The Killers and their addictive message

By Chris Ormond

Speaking from a snowy Cedar City in Utah, The Killers' drummer Ronnie Vanucci says he's been enjoying a rare but short break from relentless touring.

He's headed back to the band's home town of Las Vegas but says he has hardly been there over the past 12 months after recording and releasing the band's second album, Sam's Town.

After forming in 2002 the The Killers launched themselves onto the international music scene with their addictive style of rock and pop, producing instantly recognisable hits such as Mr Brightside and Somebody Told Me.

The Killers are one of the headline acts at The Big Day Out on Friday, January 19.

Vanucci says it was Europe where the music was played heavily on non-commercial radio stations that initially put them on the map and they have remained popular there ever since.

"Europe has always been a sort of slow burn for us," he says. "I think the first time we went to the UK we had songs played on satellite radio ... the first visit over there we did a week of touring and played four or five gigs and after that I think we realised that something was going to happen."

Vanucci says the band didn't even have a record deal then, but it didn't take long for offers to come in from British-based record labels.

The debut album Hot Fuss (2004) sold in its millions and when Sam's Town came out this year it more or less delivered on hopes it would be just as good.

Another clutch of pop/rock gems including the title track and When You Were Young are now cementing The Killers as one of the most popular bands around.

The band, which includes singer Brandon Flowers, guitarist Dave Keuning and bass player Mark Stoermer, had not long finished touring on the back of Hot Fuss when they hit the recording studio again in February and started over again.

"It's been pretty full on.

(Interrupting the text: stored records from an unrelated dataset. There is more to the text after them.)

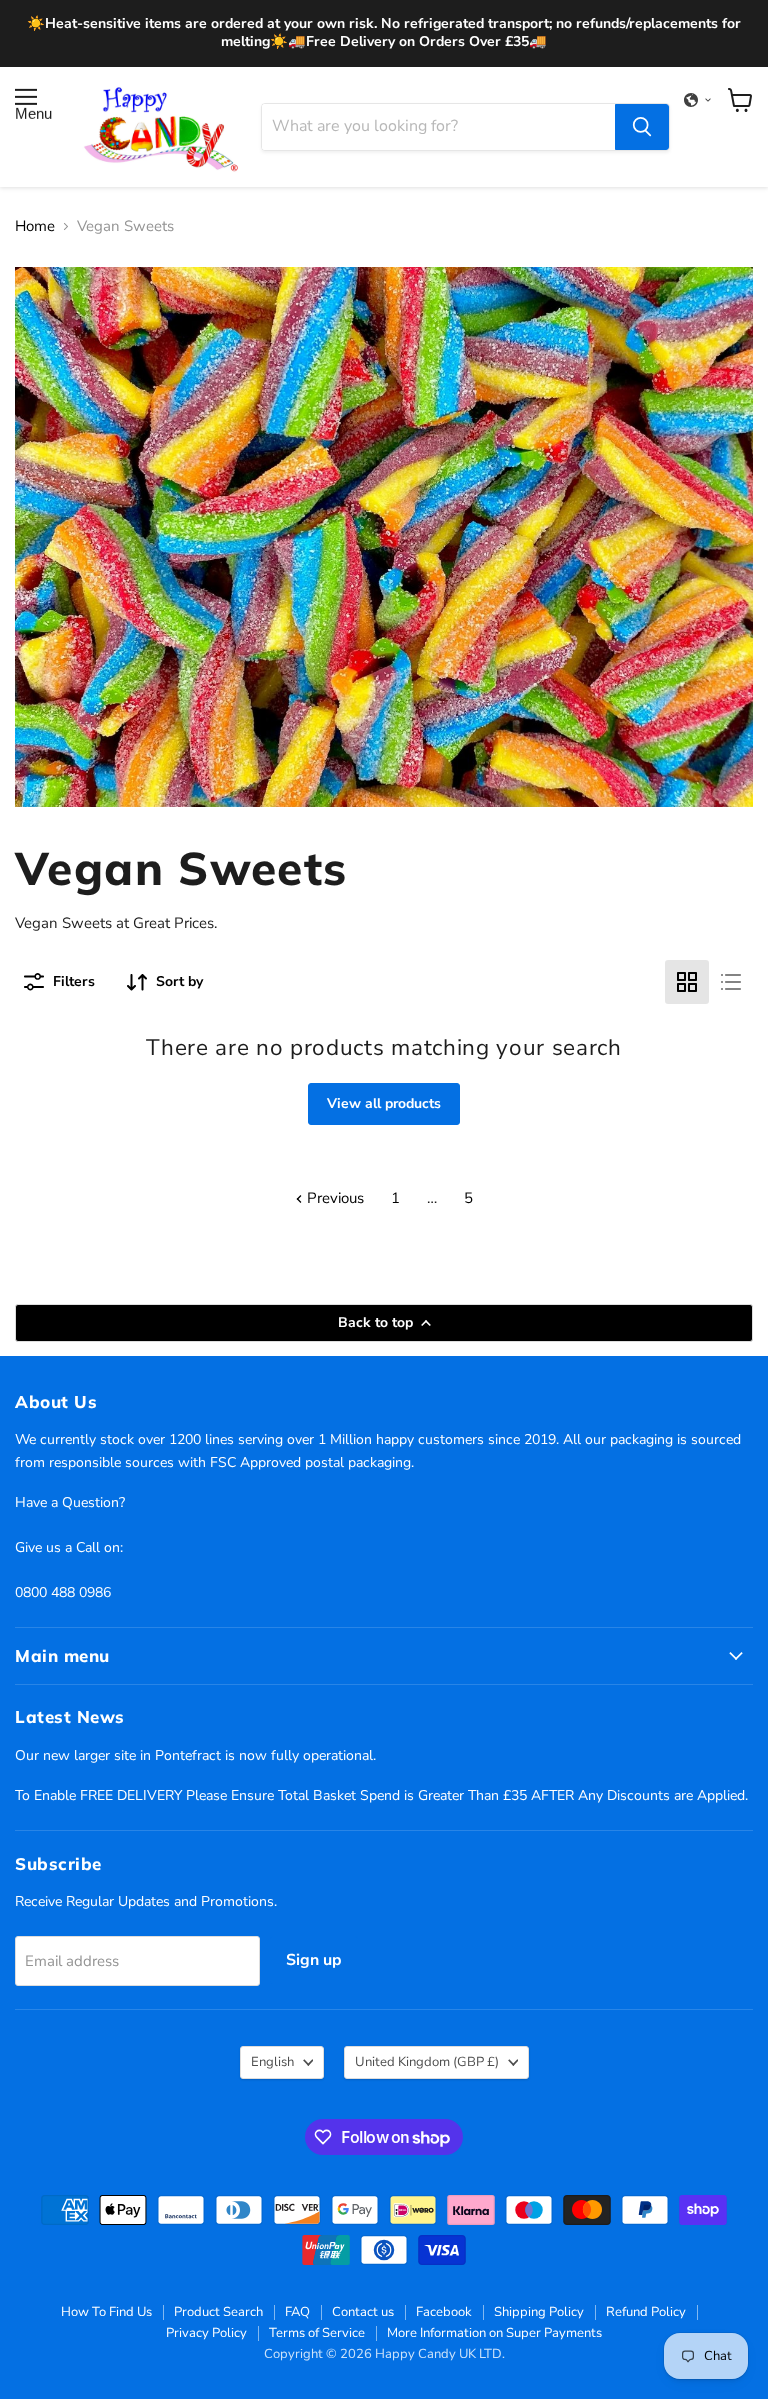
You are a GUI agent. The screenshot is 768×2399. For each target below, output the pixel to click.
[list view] (731, 982)
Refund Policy (646, 2312)
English (272, 2062)
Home (35, 226)
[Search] (642, 127)
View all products (384, 1103)
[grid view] (687, 982)
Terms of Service (317, 2333)
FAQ (297, 2312)
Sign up (314, 1960)
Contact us (363, 2312)
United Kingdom (427, 2062)
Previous (333, 1198)
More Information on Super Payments (494, 2333)
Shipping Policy (539, 2312)
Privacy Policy (206, 2333)
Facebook (444, 2312)
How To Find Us (106, 2312)
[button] (698, 100)
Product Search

We made the record and just continued with touring," Vanucci says.

The bulk of the shows were in Europe, where fans were pleased to have them back, but there were also plenty of shows in their home country.

Las Vegas is famous around the world for several reasons, but music is not one of them.

It may be the reason The Killers and the casino capital of the world are often mentioned in the same breath, but Vanucci says it's an ever changing city and things are likely to change.

A relatively new Las Vegas band called Panic! at the Disco? have also started making waves.

"Other than that it doesn't have much music history," Vanucci says. "But it's becoming a bigger city ... it's growing, and obviously with more people and more call for entertainment something has to give."

Having never been to New Zealand hasn't stopped The Killers landing one of the main slots at the Big Day Out in Auckland on January 19 and it's a trip they are looking forward to.

It's a tour that's regarded highly by northern hemisphere bands and they generally have plenty of fun in between playing to tens of thousands of people in the often stifling heat of Auckland and Australia's five main centres.

Vanucci says he had a friend who lived in Christchurch as part of a high school exchange and the pictures he had seen were the only indication as to what it was like.

"I'm actually really anxious to get to New Zealand," he says.

The Vegas boys won't get much of a chance to look around though, with just one day in between the next Big Day Out on Australia's Gold Coast.

Vanucci says the schedule is not likely to get much lighter further into the new year.

It means taking the time to lay the foundations for a new album could still be a way off.

"I think there is a lot of touring planned for 2007 and I think 2008 might be a realistic time to get into a third record," Vanucci says.